Co-Authored-By: Claude Opus 4.6 <noreply@anthropic.com>
2026-05-16 19:05:32 +02:00

507 lines
15 KiB
Markdown

# Phase 6: OTA Firmware Updates
## Objective
Implement over-the-air firmware update capability via both WiFi and GSM. The device checks for updates from the console application's firmware server, downloads and validates the binary, and performs a safe update with rollback protection.

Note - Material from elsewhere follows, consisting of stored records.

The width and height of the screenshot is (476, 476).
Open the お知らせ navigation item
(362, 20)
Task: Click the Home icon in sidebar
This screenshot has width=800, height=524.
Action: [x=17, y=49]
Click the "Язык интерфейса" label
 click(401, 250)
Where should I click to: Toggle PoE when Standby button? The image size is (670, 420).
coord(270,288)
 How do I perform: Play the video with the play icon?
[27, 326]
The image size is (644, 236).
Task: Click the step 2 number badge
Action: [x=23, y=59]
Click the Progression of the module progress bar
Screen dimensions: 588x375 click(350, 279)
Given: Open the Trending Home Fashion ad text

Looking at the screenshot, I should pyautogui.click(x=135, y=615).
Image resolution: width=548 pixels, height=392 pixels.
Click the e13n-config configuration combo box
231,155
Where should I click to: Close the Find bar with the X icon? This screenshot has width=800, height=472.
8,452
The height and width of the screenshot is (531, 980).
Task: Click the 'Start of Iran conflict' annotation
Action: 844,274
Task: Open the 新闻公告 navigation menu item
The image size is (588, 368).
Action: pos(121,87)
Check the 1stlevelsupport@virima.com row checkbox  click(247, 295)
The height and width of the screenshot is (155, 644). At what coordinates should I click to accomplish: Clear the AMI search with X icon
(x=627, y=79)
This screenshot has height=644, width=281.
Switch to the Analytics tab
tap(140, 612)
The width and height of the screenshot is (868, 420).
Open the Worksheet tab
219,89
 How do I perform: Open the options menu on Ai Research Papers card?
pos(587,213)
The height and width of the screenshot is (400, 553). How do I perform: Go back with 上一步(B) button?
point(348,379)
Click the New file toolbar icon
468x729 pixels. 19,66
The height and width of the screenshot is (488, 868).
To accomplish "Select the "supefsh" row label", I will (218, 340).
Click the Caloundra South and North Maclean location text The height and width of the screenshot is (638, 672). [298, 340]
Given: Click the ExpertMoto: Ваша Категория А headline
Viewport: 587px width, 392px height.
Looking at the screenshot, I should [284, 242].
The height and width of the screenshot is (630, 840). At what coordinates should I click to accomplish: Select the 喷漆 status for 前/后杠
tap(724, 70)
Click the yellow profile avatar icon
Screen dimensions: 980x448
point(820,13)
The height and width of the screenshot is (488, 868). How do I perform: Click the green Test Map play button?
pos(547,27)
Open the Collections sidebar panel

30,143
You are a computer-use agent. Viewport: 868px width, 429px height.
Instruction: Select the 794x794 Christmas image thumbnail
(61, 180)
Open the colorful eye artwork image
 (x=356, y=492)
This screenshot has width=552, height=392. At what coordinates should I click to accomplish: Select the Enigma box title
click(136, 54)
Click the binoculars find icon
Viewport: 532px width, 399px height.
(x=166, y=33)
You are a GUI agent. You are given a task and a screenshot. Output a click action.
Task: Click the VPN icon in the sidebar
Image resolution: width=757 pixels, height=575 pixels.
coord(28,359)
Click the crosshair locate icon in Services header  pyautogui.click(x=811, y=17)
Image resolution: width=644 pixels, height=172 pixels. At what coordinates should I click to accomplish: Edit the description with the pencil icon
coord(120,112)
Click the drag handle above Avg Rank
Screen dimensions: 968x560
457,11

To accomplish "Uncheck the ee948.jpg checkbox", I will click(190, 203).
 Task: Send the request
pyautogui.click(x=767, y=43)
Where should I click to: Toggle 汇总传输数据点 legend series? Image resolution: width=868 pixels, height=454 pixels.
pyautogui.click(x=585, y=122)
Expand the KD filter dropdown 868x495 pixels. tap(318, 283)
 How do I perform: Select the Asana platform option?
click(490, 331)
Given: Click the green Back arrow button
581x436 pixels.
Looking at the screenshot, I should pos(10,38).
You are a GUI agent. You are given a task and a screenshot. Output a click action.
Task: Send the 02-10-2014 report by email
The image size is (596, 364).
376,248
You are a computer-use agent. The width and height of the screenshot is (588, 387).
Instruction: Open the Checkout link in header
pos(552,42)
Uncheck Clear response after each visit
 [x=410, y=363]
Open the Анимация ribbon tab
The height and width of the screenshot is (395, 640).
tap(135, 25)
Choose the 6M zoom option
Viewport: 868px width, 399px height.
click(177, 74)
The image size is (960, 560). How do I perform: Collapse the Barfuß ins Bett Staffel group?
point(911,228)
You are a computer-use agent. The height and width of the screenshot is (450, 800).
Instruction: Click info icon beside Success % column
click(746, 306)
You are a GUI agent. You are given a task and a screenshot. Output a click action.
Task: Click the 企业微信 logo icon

Supports both push (console-initiated) and pull (device-initiated) update models.
## Prerequisites
- Phase 5 complete (all transport and storage working)
- Console application firmware hosting endpoint (Phase 8, or temporary HTTP server for testing)
- Dual OTA partition table configured
## Deliverables
1. OTA partition table (two app partitions for safe rollback)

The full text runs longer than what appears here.